Sobre azúcar y amarguras

Sobre azúcar y amarguras

AMPARO CHANTADA
Recuerdo el impacto que me causo, el libro Azúcar Amargo. Era una mezcla de indignación y de vergüenza. Me sentía culpable por la realidad descrita tan escondida y deshumanizada. Los organismos internacionales, que lo habían propiciado, buscaban indignar, no tanto sobre el cultivo de la caña y la cultura que lo rodea, sino sobre las condiciones de trabajo y de vida, en general, de los braceros. Dieron en el blanco, y fue una justa ola de indignación. En el mundo occidental, que había propiciado la esclavitud ligada al cultivo de la caña de azúcar, las almas se revolcaron y se indignaron, cuatro siglos después.

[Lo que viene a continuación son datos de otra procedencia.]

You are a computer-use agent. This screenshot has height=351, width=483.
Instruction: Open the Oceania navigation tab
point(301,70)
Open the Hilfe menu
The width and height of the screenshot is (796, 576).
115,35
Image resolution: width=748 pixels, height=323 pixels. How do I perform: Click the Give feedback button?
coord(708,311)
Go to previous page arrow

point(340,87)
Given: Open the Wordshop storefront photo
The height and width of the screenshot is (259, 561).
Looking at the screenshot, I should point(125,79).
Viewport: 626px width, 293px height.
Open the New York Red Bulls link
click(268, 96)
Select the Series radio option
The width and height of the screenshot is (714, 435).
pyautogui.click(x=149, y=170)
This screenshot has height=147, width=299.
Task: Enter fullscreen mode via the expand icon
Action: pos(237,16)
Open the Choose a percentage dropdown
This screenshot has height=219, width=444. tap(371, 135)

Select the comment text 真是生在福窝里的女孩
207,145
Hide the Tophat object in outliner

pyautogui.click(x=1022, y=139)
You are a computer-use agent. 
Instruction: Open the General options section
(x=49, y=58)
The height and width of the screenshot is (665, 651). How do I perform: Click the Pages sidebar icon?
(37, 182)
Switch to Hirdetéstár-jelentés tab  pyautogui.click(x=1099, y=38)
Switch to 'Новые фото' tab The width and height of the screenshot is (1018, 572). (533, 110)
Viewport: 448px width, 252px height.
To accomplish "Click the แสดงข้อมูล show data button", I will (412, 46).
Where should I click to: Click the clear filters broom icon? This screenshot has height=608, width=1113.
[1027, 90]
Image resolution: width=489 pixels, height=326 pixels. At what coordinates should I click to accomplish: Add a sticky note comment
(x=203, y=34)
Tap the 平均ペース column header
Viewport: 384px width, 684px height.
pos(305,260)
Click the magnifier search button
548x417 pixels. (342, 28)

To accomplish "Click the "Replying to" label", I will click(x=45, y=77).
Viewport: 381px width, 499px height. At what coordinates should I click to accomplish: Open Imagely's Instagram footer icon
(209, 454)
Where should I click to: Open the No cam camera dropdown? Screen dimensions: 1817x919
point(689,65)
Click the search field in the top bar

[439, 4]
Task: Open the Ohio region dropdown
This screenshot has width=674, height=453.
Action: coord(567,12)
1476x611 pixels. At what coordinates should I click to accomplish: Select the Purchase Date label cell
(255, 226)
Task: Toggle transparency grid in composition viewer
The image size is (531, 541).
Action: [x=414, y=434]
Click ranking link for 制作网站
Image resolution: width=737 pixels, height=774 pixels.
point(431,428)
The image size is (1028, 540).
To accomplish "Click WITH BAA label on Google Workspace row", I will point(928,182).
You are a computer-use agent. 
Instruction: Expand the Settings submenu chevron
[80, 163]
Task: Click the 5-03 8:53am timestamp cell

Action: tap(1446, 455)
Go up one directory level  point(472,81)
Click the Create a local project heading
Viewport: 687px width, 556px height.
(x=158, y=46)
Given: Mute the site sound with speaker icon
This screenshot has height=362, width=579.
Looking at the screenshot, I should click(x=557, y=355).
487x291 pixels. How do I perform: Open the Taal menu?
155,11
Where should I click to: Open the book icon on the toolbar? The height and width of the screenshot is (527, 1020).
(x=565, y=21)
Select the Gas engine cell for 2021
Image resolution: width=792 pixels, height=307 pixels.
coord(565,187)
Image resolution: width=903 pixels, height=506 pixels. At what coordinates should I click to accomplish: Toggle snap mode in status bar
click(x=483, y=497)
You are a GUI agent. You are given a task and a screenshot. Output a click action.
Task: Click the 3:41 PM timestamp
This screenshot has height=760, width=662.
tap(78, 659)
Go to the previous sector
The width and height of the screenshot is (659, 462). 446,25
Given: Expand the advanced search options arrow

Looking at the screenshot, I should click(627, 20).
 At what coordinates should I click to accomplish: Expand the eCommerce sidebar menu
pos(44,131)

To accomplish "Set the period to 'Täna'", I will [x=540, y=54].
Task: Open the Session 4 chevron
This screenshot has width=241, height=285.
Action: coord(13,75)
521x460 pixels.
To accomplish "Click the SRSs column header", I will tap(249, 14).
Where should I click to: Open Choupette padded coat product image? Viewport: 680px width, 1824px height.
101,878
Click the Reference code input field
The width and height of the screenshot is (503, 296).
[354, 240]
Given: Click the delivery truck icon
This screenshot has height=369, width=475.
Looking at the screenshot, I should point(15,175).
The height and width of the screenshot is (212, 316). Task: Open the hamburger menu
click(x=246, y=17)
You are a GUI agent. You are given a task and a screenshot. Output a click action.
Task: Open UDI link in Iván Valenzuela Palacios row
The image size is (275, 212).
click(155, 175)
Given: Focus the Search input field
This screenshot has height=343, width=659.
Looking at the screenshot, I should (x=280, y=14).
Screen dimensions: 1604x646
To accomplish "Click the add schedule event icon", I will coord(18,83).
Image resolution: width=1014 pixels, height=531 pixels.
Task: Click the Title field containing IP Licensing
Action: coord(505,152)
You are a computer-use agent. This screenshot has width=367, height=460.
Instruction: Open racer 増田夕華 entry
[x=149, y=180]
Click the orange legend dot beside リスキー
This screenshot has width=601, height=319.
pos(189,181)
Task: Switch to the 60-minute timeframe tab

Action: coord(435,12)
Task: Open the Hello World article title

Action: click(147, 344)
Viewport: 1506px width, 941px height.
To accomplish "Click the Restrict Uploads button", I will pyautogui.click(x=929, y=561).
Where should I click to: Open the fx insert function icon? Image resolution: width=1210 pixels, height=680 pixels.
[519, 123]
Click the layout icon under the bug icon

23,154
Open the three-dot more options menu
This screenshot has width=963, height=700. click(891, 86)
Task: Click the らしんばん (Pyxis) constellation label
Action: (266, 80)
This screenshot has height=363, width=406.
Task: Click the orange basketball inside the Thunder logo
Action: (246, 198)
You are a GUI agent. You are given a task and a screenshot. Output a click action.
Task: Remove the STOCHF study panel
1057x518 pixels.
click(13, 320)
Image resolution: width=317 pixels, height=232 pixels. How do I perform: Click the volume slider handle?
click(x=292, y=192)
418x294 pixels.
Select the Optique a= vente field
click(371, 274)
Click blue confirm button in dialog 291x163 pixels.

En el país, la indignación fue mas sobre la forma que de contenido. No era posible, según algunos, hablar de esclavitud. La vida en los bateyes actuales, no era la esclavitud del siglo XVI, pero en verdad, era un remanente indignante en nuestro siglo XX. Para otros, esas disquisiciones infinitas hubieran sido necesarias en cónclaves o seminarios cerrados. Pero nadie condeno, la explotación de los braceros y sus familias, las formas de vida, de sobrevivencia mejor dicho, sobre los salarios y las enfermedades. Sobre la exclusión social de ese mundo laboral y la ceguera colectiva de la Nación, menos aun.

Algunos, nacionalistas y chauvinistas confundidos, construyeron sus argumentos alegando la injusticia que representaba sacar esos trapos sucios frente a una comunidad internacional, siempre dispuesta a defender las causas perdidas. Nadie quería reconocer la paternidad de tal situación, que describía solamente las condiciones de vida actuales de miles de personas que desde el inicio y durante, el siglo XX habían hecho la fortuna de extranjeros, propietarios de ingenios y después, del Estado dominicano.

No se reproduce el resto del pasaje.